**What is being asked:** Please print only the top portion of the entries below, ending with the line that contains "Reload the page", exactly as written.
- - -
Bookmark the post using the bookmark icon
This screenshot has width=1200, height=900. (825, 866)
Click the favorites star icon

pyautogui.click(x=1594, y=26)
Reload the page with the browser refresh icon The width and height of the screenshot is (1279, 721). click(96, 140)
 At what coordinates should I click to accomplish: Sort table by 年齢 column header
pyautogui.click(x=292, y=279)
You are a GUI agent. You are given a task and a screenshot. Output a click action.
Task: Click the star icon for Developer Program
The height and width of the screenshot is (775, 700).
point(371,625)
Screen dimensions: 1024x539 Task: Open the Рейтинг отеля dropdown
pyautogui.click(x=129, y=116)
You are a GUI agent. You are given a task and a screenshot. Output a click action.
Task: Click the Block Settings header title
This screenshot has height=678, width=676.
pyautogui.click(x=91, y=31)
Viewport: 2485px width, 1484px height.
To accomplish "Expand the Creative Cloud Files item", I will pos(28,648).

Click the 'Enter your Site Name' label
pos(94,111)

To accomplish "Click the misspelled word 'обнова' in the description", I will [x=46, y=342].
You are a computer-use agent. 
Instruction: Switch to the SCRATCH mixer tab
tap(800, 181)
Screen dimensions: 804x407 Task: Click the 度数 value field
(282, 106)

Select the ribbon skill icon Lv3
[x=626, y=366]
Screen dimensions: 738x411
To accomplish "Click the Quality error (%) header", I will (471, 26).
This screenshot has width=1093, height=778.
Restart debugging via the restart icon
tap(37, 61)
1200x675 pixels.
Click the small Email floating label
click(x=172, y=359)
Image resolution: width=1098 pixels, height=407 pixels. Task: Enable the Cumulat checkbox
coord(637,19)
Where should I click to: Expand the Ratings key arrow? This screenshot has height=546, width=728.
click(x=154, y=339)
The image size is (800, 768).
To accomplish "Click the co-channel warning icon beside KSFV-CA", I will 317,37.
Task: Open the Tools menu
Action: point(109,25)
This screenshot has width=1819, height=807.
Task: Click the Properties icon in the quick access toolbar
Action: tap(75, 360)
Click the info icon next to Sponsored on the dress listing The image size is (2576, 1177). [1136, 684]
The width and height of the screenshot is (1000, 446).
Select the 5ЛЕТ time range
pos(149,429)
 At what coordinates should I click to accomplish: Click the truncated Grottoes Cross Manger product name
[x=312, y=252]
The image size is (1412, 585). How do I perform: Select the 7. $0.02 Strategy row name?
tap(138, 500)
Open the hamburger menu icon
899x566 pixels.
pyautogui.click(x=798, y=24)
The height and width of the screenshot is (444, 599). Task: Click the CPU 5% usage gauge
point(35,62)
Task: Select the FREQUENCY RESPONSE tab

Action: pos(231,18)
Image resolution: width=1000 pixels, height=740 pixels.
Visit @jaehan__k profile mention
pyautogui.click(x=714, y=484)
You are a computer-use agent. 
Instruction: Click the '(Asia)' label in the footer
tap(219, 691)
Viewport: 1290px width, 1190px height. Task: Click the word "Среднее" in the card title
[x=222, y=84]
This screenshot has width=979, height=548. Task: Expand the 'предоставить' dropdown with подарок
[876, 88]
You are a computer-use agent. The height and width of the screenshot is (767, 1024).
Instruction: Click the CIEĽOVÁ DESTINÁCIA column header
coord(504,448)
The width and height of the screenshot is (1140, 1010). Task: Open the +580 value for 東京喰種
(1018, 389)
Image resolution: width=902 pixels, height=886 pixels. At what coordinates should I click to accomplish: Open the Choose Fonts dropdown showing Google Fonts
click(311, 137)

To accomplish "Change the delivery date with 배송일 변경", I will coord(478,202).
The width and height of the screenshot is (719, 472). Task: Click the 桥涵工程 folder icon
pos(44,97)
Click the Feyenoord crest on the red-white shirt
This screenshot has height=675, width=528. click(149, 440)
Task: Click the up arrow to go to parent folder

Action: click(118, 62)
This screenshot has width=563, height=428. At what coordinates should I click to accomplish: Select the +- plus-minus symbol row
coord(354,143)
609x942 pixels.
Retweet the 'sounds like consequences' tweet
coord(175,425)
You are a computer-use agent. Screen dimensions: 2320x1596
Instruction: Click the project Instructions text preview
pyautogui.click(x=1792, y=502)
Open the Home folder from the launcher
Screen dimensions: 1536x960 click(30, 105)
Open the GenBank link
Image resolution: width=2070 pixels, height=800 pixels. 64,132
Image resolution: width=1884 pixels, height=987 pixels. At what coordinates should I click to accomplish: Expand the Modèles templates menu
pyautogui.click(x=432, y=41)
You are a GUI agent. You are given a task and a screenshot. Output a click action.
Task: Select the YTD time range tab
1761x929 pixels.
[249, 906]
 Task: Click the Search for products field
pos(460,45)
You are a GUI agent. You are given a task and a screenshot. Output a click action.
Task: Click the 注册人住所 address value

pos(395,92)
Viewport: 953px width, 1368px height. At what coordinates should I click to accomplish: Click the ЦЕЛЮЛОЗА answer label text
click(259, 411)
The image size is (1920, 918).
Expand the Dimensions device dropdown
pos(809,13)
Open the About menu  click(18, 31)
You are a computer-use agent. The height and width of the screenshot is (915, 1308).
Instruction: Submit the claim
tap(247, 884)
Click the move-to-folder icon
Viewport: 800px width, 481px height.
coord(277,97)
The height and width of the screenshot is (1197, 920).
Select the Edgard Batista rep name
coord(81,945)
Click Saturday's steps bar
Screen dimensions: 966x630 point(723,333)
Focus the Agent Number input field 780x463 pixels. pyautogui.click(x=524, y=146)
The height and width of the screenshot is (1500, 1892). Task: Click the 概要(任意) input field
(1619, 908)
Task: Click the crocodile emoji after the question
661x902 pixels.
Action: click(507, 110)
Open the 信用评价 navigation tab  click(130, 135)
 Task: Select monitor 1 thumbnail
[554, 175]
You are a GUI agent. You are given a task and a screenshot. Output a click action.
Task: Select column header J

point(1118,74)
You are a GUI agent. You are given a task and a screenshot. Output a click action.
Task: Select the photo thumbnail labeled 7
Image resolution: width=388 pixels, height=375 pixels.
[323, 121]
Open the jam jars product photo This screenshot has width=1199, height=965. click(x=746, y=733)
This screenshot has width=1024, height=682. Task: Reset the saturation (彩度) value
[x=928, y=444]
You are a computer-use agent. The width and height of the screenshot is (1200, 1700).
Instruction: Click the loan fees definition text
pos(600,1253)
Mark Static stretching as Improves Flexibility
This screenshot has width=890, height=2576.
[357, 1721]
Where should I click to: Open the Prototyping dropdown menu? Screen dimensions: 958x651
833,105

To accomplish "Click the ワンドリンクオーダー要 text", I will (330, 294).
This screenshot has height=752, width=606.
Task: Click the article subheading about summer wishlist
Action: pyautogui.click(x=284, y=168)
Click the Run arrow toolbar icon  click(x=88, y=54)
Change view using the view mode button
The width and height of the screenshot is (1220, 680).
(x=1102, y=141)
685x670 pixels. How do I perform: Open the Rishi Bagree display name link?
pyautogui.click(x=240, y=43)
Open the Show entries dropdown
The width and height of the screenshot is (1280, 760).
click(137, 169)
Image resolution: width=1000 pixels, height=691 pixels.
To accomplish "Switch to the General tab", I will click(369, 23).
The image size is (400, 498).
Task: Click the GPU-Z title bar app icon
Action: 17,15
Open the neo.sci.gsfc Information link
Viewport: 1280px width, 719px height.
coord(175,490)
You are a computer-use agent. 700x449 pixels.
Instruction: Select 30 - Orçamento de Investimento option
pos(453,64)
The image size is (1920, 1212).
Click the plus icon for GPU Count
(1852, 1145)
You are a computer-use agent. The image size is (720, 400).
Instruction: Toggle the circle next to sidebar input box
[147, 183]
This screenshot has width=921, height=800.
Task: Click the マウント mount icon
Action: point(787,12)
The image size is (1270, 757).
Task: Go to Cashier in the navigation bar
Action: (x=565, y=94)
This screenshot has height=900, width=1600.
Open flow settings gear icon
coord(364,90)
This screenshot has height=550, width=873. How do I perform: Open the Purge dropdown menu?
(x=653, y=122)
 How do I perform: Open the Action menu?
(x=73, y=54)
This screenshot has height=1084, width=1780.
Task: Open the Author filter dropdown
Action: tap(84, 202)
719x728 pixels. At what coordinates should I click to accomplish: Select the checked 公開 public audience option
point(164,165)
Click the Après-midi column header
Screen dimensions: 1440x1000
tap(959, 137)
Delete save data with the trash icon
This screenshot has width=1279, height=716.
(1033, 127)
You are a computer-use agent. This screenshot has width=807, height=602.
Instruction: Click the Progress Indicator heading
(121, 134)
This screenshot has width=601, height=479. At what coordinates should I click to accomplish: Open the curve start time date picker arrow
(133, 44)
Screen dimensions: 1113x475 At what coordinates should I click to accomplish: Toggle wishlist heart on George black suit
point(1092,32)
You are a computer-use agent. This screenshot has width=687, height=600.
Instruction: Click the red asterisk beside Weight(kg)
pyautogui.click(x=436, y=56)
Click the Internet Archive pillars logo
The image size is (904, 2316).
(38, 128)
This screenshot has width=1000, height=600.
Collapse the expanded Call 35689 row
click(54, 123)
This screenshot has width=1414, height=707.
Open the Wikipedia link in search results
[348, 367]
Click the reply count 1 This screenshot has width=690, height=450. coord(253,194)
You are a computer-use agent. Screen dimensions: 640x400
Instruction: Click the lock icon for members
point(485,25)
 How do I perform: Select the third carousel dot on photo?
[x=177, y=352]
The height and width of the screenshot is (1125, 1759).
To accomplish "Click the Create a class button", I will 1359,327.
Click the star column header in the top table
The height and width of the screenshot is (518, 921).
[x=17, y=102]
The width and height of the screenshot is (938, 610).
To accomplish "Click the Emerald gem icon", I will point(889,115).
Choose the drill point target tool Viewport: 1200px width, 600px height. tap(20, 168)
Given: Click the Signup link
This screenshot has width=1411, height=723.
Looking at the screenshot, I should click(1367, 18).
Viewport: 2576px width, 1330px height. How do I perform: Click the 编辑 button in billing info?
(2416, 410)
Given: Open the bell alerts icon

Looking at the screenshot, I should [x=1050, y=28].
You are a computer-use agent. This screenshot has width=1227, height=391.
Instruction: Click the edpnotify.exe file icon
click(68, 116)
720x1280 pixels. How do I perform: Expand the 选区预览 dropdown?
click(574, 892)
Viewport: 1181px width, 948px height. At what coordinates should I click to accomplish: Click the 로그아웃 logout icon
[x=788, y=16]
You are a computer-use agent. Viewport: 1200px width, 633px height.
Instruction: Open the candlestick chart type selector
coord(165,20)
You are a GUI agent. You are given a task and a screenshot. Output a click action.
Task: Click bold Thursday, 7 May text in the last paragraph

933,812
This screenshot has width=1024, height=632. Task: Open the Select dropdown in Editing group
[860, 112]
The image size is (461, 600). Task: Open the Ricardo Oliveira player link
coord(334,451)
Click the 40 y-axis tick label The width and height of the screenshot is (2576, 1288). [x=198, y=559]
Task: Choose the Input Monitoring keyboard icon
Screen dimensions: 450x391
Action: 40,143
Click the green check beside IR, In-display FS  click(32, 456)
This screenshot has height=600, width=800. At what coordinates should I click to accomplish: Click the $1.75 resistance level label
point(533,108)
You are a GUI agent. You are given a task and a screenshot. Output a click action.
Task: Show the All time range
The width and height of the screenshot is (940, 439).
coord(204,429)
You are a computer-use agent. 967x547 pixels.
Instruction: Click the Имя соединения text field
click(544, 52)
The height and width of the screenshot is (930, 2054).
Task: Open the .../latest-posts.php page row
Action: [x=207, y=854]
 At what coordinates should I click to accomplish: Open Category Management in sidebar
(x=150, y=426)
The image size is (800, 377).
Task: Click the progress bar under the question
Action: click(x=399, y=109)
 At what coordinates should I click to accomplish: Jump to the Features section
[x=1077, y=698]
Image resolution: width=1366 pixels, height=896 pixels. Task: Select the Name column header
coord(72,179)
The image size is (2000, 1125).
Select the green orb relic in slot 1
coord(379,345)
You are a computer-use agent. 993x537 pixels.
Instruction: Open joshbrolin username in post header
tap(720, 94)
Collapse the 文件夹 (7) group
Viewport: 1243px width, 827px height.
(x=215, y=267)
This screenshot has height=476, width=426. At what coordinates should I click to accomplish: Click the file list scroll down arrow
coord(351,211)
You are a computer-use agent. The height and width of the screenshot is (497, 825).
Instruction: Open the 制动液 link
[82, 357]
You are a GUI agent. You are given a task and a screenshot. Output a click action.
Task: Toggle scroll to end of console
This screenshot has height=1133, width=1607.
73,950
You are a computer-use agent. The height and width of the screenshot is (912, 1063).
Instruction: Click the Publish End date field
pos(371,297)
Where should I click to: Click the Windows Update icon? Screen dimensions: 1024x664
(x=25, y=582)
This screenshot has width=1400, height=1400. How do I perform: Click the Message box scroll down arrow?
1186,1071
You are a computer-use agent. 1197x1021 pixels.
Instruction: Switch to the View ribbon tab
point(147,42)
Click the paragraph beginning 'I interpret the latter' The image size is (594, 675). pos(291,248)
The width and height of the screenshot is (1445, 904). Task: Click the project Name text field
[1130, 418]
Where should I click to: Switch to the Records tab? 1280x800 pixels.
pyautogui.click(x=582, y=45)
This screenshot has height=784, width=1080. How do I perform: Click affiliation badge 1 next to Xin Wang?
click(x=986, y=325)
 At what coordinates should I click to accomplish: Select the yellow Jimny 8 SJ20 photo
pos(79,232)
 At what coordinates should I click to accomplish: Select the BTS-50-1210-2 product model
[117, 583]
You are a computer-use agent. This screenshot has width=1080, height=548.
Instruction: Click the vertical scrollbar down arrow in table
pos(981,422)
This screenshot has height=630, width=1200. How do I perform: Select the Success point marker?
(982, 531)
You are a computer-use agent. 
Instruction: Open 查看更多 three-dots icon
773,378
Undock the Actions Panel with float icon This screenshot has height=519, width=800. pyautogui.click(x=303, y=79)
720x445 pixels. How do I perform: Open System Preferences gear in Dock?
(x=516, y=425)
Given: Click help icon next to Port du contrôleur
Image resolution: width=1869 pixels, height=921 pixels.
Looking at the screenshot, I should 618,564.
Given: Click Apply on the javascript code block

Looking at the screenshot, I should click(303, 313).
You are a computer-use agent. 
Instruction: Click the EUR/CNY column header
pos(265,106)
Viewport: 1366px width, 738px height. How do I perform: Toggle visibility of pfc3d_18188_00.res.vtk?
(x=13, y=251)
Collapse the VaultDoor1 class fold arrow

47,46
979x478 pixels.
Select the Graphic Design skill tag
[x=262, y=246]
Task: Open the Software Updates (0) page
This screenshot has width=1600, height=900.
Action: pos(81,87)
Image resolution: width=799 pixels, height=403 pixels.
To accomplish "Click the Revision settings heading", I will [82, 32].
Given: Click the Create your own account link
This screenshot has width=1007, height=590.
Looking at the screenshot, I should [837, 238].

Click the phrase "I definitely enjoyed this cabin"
- - -
**Your response:**
Bookmark the post using the bookmark icon
This screenshot has width=1200, height=900. (825, 866)
Click the favorites star icon

pyautogui.click(x=1594, y=26)
Reload the page with the browser refresh icon The width and height of the screenshot is (1279, 721). click(96, 140)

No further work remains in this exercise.